L'inscription en Bourse de LinkedIn (LNKD) provoqué cette semaine une réaction digne de la bulle des technos à la fin des années 90. Le jour même, les investisseurs ont fait doubler le titre, accordant une valeur boursière de 8,9 milliards US au site internet de réseautage d'affaires. Pas mal pour une société qui ne fera probablement pas un sou de profit cette année!Les investisseurs s'étaient passé le mot. Ils ont réservé un accueil triomphal au site de réseautage d'affaires LinkedIn, le premier poids lourd de l'univers des médiaux sociaux à faire le saut en Bourse.

L'enthousiasme était à son comble. Le prix d'émission avait d'ailleurs été rehaussé au début de la semaine, si bien que les 7,8 millions d'actions ont été émises à 45 $US, largement au-dessus de la fourchette prévue (30-32$US). Ainsi, l'émission de LinkedIn constitue la plus importante inscription en Bourse d'une société Internet depuis l'arrivée du moteur de recherche Google.

Jeudi, le jour de son baptême boursier, l'action de LinkedIn a plus que doublé pour clôturer à 94,25 $US. Cela confère une valeur boursière à 8,9 milliards US à LinkedIn, qui n'existait même pas il y a 10 ans.

En fait, LinkedIn a vu le jour en 2002 dans le salon du co-fondateur Reid Hoffman, un diplômé d'Oxford en philosophie qui vient d'entrer dans le club des milliardaires instantanés.

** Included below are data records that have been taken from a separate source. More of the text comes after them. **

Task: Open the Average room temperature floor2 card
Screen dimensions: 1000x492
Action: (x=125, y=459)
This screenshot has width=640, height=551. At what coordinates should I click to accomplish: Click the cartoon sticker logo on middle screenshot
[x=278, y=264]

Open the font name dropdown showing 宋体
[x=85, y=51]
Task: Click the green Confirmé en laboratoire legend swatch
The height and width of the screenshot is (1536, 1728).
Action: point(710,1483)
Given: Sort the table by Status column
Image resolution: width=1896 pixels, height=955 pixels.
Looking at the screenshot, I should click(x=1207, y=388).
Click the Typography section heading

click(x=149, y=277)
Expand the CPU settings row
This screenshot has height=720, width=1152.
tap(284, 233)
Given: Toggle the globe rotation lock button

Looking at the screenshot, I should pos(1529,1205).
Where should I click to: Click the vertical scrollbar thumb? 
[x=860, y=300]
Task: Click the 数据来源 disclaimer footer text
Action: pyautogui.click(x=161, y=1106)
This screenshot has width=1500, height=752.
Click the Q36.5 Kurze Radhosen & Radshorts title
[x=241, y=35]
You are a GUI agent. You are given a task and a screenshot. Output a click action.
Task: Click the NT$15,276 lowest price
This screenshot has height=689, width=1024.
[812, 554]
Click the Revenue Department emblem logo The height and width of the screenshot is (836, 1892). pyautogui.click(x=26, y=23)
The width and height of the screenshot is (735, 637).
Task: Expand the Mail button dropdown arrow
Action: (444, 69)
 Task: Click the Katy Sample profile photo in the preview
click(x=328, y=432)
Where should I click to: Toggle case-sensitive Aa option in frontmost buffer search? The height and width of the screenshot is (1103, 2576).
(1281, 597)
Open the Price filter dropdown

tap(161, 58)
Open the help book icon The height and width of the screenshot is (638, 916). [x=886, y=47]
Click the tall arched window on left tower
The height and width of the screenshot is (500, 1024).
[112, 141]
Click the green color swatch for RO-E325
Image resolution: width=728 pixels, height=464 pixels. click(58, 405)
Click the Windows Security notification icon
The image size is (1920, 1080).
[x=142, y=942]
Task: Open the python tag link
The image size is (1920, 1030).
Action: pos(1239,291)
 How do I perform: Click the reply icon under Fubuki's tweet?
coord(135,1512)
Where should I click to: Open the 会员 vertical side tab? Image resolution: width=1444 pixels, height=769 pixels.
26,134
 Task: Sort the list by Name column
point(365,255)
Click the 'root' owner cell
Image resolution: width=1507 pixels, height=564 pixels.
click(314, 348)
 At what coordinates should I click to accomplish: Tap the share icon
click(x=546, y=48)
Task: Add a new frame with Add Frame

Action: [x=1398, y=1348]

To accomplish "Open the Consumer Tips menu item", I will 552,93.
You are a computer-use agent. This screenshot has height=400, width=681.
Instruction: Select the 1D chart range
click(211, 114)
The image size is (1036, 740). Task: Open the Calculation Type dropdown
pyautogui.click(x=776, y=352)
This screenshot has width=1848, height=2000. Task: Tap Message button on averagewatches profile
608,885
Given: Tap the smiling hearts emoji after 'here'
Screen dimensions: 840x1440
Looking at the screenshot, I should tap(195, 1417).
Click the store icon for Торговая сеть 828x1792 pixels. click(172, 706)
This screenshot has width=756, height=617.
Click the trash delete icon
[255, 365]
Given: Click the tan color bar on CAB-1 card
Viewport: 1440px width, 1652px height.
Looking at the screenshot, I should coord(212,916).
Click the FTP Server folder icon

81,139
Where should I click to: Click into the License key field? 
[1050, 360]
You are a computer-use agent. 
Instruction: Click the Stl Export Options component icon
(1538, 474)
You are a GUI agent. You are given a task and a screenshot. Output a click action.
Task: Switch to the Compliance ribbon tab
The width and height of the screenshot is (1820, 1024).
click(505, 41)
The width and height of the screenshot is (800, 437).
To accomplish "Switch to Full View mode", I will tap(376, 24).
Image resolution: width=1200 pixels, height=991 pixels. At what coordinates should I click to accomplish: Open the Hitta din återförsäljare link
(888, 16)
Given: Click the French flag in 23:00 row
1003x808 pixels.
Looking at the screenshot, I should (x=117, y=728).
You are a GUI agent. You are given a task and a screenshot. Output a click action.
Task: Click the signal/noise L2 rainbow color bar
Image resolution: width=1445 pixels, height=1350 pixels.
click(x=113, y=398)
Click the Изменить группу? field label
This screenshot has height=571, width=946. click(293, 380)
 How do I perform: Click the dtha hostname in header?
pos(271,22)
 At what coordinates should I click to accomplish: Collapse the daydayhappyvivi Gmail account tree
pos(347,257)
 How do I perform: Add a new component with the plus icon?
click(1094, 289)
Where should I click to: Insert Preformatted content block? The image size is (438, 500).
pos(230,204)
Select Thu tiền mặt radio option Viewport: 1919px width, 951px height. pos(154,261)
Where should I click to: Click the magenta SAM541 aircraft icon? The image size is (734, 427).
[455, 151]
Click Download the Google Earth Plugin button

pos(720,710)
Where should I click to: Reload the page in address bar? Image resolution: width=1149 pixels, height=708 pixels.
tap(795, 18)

Au départ, le site renfermait quelques centaines de ses contacts personnels. Il regroupe aujourd'hui le CV de 100 millions de professionnels à travers plus de 200 pays... et accueille un nouveau membre chaque seconde.

La nouvelle vague

La table est mise pour les prochains médias sociaux qui cuisinent leur arrivée en Bourse.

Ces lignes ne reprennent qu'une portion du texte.